Alternatively, one can state the problem simultaneously for both the parameters and the features
$$J(\theta^{(1)},\dots,\theta^{(N)},x^{(1)},\dots,x^{(M)})=\frac{1}{2}\sum_{(j,k):\ r(j,k)=1}\left[(\theta^{(k)})^Tx^{(j)}-y^{(j,k)}\right]^2+\frac{\lambda}{2}\sum_{k=1}^N\sum_{i=1}^n(\theta_i^{(k)})^2+\frac{\lambda}{2}\sum_{j=1}^{M}\sum_{i=1}^n(x_i^{(j)})^2,$$
by minimizing
$$\min_{\theta^{(1)},\dots,\theta^{(N)},x^{(1)},\dots,x^{(M)}}J(\theta^{(1)},\dots,\theta^{(N)},x^{(1)},\dots,x^{(M)}).$$
In this case we no longer use bias terms for features $x_0^{(j)}=1$ or parameters $\theta_0^{(k)}$, so the gradient is
$$\frac{\partial J}{\partial \theta_l^{(p)}}=\sum_{(j,p):\ r(j,p)=1}\left[(\theta^{(p)})^Tx^{(j)}-y^{(j,p)}\right]x_l^{(j)}+\lambda\theta_l^{(p)},$$
$$\frac{\partial J}{\partial x_l^{(q)}}=\sum_{(q,k):\ r(q,k)=1}\left[(\theta^{(k)})^Tx^{(q)}-y^{(q,k)}\right]\theta_l^{(k)}+\lambda x_l^{(q)}.$$
It is important to note that the features $x^{(j)}$ that the algorithm will learn are not always easy to interpret, that is, rarely they end up being something like $x^{(1)}=$romance, $x^{(2)}=$action and so on, and more often thay are some combination of these aspects.

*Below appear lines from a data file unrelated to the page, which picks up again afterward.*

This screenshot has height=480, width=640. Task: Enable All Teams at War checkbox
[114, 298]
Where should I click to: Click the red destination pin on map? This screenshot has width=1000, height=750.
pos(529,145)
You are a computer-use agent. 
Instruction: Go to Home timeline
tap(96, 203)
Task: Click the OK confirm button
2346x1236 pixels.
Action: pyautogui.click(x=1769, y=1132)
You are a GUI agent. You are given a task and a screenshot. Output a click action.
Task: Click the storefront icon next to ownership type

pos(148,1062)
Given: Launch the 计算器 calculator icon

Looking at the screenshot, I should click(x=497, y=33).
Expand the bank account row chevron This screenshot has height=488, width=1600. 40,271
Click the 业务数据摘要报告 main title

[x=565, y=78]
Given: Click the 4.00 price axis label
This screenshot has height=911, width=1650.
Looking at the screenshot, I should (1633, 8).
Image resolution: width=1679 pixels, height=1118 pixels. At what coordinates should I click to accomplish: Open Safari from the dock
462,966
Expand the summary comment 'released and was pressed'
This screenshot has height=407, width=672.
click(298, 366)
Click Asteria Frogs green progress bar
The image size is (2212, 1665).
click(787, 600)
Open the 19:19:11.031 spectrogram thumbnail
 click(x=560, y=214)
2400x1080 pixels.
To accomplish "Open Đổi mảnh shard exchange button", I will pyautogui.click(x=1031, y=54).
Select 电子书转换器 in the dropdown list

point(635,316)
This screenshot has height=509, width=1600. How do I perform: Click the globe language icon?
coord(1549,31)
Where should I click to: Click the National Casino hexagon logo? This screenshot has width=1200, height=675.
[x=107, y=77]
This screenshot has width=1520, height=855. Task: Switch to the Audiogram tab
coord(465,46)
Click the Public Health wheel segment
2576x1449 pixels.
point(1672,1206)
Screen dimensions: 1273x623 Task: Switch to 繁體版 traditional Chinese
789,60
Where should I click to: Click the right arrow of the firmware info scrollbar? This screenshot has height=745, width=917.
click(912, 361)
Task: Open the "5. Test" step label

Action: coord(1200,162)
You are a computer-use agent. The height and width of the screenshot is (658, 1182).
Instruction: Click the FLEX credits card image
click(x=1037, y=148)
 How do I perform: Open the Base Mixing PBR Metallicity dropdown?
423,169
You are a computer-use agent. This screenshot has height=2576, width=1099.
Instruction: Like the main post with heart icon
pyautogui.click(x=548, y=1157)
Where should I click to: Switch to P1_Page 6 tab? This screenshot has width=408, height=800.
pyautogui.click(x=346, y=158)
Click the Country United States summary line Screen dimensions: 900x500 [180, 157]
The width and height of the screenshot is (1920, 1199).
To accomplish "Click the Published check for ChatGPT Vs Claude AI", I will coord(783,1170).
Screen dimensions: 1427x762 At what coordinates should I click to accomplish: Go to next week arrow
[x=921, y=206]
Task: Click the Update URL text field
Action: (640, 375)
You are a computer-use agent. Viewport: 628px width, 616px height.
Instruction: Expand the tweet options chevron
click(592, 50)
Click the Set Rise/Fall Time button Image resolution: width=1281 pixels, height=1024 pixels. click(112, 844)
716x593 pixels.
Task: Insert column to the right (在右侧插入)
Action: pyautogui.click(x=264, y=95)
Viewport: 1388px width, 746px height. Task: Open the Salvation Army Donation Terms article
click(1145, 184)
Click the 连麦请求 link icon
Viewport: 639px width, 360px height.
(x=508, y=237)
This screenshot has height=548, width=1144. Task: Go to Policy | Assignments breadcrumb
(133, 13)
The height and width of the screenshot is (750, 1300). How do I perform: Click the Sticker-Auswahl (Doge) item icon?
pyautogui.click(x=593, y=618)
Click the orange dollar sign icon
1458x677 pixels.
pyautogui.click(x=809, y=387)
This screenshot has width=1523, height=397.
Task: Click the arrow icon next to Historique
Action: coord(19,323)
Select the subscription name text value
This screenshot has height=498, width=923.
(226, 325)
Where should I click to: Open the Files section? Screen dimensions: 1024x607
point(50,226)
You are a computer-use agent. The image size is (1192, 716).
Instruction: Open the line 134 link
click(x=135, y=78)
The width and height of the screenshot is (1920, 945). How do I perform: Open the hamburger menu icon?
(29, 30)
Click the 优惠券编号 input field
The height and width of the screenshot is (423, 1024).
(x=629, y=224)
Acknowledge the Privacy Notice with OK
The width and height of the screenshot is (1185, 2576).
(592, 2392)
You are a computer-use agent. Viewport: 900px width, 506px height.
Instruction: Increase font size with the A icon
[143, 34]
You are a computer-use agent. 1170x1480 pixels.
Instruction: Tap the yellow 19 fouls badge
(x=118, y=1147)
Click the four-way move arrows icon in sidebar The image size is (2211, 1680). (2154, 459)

### Low-rank matrix factorization
In order to vectorize the operations needed to compute $J$ and its gradient we notice that the data obtained from the initial client ranking of the products ($y^{(j,k)}$, for feature $j$ and client $k$) can be organized as a matrix
$$Y=\left(\begin{array}{cccc}
y^{(1,1)} & y^{(1,2)} & \cdots & y^{(1,N)}\\ 
y^{(2,1)} & y^{(2,2)} & \ddots & \vdots\\
y^{(M,1)} & y^{(M,2)} & \cdots & y^{(M,N)}\\
\end{array}\right).$$
Likewise, we can construct matrices for the parameters and the features where each row contains one of the vectors, that is
$$\Theta=\left(\begin{array}{c}
\theta^{(1)}\\
\vdots\\
\theta^{(N)}\\
\end{array}\right),$$
and 
$$X=\left(\begin{array}{c}
x^{(1)}\\
\vdots\\
x^{(M)}\\
\end{array}\right),$$
and then compute
$$X\Theta^T-Y.$$

### Mean normalization
What to do with a user $l$ that has not rated any product? In that case, as only the 2nd and 3rd term of $J$ will play a part in the algorithm for that user, the value obtained for $\theta^{(l)}=0$. To avoid this, we can center all the data $Y$ by substracting the mean of each raw, without taking into account unrated values. Then the factor $X\Theta^T$ will have row-wise mean equal to 0 ant the parameters for user $l$ will start at the mean value. When predicting an actual feature value, we may then add again the mean for the correspondent row.